All of the data must be output without alteration.

(Records contained in a dataset)

#####

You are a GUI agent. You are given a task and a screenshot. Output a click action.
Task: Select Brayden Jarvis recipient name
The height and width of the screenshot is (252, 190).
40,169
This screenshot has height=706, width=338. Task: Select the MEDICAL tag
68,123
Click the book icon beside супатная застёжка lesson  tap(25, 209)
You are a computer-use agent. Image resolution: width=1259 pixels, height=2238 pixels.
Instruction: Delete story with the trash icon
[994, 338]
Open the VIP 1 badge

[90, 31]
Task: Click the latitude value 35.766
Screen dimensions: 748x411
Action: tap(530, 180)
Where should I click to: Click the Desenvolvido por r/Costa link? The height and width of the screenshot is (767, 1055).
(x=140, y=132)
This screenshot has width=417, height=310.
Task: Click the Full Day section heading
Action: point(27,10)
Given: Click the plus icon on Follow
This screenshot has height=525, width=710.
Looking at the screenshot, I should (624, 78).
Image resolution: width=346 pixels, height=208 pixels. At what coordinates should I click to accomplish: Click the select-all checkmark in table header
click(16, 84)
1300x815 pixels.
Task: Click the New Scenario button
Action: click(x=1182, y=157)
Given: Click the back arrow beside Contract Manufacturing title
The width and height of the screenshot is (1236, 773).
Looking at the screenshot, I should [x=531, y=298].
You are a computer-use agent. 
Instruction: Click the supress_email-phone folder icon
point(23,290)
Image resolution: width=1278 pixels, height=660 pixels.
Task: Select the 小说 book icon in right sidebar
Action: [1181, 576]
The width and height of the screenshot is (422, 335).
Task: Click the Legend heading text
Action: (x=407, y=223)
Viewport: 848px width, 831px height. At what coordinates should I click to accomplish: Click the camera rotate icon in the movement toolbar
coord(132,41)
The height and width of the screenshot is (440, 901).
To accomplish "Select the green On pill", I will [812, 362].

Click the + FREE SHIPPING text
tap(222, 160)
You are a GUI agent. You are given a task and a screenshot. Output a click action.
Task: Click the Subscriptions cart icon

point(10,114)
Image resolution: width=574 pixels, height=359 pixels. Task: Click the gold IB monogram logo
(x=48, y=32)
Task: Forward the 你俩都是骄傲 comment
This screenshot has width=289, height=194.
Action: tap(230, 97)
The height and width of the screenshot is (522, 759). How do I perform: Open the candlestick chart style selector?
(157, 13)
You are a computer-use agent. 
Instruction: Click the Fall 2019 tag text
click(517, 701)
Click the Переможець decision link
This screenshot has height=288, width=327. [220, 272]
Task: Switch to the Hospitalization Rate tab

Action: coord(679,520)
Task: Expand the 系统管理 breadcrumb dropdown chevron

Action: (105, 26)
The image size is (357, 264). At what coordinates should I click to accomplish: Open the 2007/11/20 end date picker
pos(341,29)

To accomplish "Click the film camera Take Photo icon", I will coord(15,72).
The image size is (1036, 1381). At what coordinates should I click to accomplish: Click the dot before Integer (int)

#####

Solution:
You are a GUI agent. You are given a task and a screenshot. Output a click action.
Task: Select Brayden Jarvis recipient name
The height and width of the screenshot is (252, 190).
40,169
This screenshot has height=706, width=338. Task: Select the MEDICAL tag
68,123
Click the book icon beside супатная застёжка lesson  tap(25, 209)
You are a computer-use agent. Image resolution: width=1259 pixels, height=2238 pixels.
Instruction: Delete story with the trash icon
[994, 338]
Open the VIP 1 badge

[90, 31]
Task: Click the latitude value 35.766
Screen dimensions: 748x411
Action: tap(530, 180)
Where should I click to: Click the Desenvolvido por r/Costa link? The height and width of the screenshot is (767, 1055).
(x=140, y=132)
This screenshot has width=417, height=310.
Task: Click the Full Day section heading
Action: point(27,10)
Given: Click the plus icon on Follow
This screenshot has height=525, width=710.
Looking at the screenshot, I should (624, 78).
Image resolution: width=346 pixels, height=208 pixels. At what coordinates should I click to accomplish: Click the select-all checkmark in table header
click(16, 84)
1300x815 pixels.
Task: Click the New Scenario button
Action: click(x=1182, y=157)
Given: Click the back arrow beside Contract Manufacturing title
The width and height of the screenshot is (1236, 773).
Looking at the screenshot, I should [x=531, y=298].
You are a computer-use agent. 
Instruction: Click the supress_email-phone folder icon
point(23,290)
Image resolution: width=1278 pixels, height=660 pixels.
Task: Select the 小说 book icon in right sidebar
Action: [1181, 576]
The width and height of the screenshot is (422, 335).
Task: Click the Legend heading text
Action: (x=407, y=223)
Viewport: 848px width, 831px height. At what coordinates should I click to accomplish: Click the camera rotate icon in the movement toolbar
coord(132,41)
The height and width of the screenshot is (440, 901).
To accomplish "Select the green On pill", I will [812, 362].

Click the + FREE SHIPPING text
tap(222, 160)
You are a GUI agent. You are given a task and a screenshot. Output a click action.
Task: Click the Subscriptions cart icon

point(10,114)
Image resolution: width=574 pixels, height=359 pixels. Task: Click the gold IB monogram logo
(x=48, y=32)
Task: Forward the 你俩都是骄傲 comment
This screenshot has width=289, height=194.
Action: tap(230, 97)
The height and width of the screenshot is (522, 759). How do I perform: Open the candlestick chart style selector?
(157, 13)
You are a computer-use agent. 
Instruction: Click the Fall 2019 tag text
click(517, 701)
Click the Переможець decision link
This screenshot has height=288, width=327. [220, 272]
Task: Switch to the Hospitalization Rate tab

Action: coord(679,520)
Task: Expand the 系统管理 breadcrumb dropdown chevron

Action: (105, 26)
The image size is (357, 264). At what coordinates should I click to accomplish: Open the 2007/11/20 end date picker
pos(341,29)

To accomplish "Click the film camera Take Photo icon", I will coord(15,72).
The image size is (1036, 1381). At what coordinates should I click to accomplish: Click the dot before Integer (int)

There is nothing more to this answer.